EXTRACTED DATA →
======

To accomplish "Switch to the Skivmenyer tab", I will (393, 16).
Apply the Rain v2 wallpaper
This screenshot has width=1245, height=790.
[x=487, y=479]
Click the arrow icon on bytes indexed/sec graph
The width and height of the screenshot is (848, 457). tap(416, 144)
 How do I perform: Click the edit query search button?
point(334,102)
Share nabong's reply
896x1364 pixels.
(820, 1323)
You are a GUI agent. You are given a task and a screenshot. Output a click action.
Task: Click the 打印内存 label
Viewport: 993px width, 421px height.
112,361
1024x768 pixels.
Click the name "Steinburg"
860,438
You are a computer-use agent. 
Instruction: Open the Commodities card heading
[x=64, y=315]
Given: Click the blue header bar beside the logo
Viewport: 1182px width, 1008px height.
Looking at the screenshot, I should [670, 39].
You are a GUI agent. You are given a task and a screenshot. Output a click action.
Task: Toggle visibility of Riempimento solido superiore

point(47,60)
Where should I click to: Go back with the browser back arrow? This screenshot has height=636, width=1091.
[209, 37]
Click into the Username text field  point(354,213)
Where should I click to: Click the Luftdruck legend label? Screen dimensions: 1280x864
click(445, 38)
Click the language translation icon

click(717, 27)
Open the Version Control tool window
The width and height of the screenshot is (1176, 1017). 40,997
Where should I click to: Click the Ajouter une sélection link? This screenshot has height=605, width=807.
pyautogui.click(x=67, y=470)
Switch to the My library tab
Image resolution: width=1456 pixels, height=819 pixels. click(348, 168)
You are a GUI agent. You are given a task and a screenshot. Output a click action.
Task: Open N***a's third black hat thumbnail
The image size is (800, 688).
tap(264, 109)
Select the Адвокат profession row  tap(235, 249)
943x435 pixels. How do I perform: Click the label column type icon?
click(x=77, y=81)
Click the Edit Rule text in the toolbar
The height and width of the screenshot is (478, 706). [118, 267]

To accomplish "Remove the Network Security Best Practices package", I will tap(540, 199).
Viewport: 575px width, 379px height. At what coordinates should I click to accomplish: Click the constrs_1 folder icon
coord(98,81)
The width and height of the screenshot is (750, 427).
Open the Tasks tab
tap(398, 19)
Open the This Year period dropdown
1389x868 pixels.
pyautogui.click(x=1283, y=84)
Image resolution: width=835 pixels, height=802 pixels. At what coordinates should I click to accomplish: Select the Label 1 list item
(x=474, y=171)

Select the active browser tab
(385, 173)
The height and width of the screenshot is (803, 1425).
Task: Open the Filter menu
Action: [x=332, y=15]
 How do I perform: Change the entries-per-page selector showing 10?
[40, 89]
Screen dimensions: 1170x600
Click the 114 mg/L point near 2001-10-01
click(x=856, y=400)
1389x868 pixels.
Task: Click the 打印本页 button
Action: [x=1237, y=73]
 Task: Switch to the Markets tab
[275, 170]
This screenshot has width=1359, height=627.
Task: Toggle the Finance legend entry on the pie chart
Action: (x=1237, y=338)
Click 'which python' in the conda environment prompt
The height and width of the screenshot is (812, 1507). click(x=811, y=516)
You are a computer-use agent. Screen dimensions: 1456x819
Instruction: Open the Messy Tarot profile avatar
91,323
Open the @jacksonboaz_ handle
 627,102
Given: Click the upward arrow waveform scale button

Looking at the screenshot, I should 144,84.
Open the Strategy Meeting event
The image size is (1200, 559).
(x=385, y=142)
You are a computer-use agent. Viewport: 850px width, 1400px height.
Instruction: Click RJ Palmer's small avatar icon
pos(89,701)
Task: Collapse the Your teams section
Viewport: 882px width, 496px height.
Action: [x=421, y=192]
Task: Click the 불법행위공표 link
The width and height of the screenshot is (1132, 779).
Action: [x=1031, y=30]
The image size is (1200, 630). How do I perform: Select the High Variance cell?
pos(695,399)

======

PROBLEM REQUIREMENTS → All entries above must be reproduced without a single change.

ANSWER BELOW →
To accomplish "Switch to the Skivmenyer tab", I will (393, 16).
Apply the Rain v2 wallpaper
This screenshot has width=1245, height=790.
[x=487, y=479]
Click the arrow icon on bytes indexed/sec graph
The width and height of the screenshot is (848, 457). tap(416, 144)
 How do I perform: Click the edit query search button?
point(334,102)
Share nabong's reply
896x1364 pixels.
(820, 1323)
You are a GUI agent. You are given a task and a screenshot. Output a click action.
Task: Click the 打印内存 label
Viewport: 993px width, 421px height.
112,361
1024x768 pixels.
Click the name "Steinburg"
860,438
You are a computer-use agent. 
Instruction: Open the Commodities card heading
[x=64, y=315]
Given: Click the blue header bar beside the logo
Viewport: 1182px width, 1008px height.
Looking at the screenshot, I should [670, 39].
You are a GUI agent. You are given a task and a screenshot. Output a click action.
Task: Toggle visibility of Riempimento solido superiore

point(47,60)
Where should I click to: Go back with the browser back arrow? This screenshot has height=636, width=1091.
[209, 37]
Click into the Username text field  point(354,213)
Where should I click to: Click the Luftdruck legend label? Screen dimensions: 1280x864
click(445, 38)
Click the language translation icon

click(717, 27)
Open the Version Control tool window
The width and height of the screenshot is (1176, 1017). 40,997
Where should I click to: Click the Ajouter une sélection link? This screenshot has height=605, width=807.
pyautogui.click(x=67, y=470)
Switch to the My library tab
Image resolution: width=1456 pixels, height=819 pixels. click(348, 168)
You are a GUI agent. You are given a task and a screenshot. Output a click action.
Task: Open N***a's third black hat thumbnail
The image size is (800, 688).
tap(264, 109)
Select the Адвокат profession row  tap(235, 249)
943x435 pixels. How do I perform: Click the label column type icon?
click(x=77, y=81)
Click the Edit Rule text in the toolbar
The height and width of the screenshot is (478, 706). [118, 267]

To accomplish "Remove the Network Security Best Practices package", I will tap(540, 199).
Viewport: 575px width, 379px height. At what coordinates should I click to accomplish: Click the constrs_1 folder icon
coord(98,81)
The width and height of the screenshot is (750, 427).
Open the Tasks tab
tap(398, 19)
Open the This Year period dropdown
1389x868 pixels.
pyautogui.click(x=1283, y=84)
Image resolution: width=835 pixels, height=802 pixels. At what coordinates should I click to accomplish: Select the Label 1 list item
(x=474, y=171)

Select the active browser tab
(385, 173)
The height and width of the screenshot is (803, 1425).
Task: Open the Filter menu
Action: [x=332, y=15]
 How do I perform: Change the entries-per-page selector showing 10?
[40, 89]
Screen dimensions: 1170x600
Click the 114 mg/L point near 2001-10-01
click(x=856, y=400)
1389x868 pixels.
Task: Click the 打印本页 button
Action: [x=1237, y=73]
 Task: Switch to the Markets tab
[275, 170]
This screenshot has width=1359, height=627.
Task: Toggle the Finance legend entry on the pie chart
Action: (x=1237, y=338)
Click 'which python' in the conda environment prompt
The height and width of the screenshot is (812, 1507). click(x=811, y=516)
You are a computer-use agent. Screen dimensions: 1456x819
Instruction: Open the Messy Tarot profile avatar
91,323
Open the @jacksonboaz_ handle
 627,102
Given: Click the upward arrow waveform scale button

Looking at the screenshot, I should 144,84.
Open the Strategy Meeting event
The image size is (1200, 559).
(x=385, y=142)
You are a computer-use agent. Viewport: 850px width, 1400px height.
Instruction: Click RJ Palmer's small avatar icon
pos(89,701)
Task: Collapse the Your teams section
Viewport: 882px width, 496px height.
Action: [x=421, y=192]
Task: Click the 불법행위공표 link
The width and height of the screenshot is (1132, 779).
Action: [x=1031, y=30]
The image size is (1200, 630). How do I perform: Select the High Variance cell?
pos(695,399)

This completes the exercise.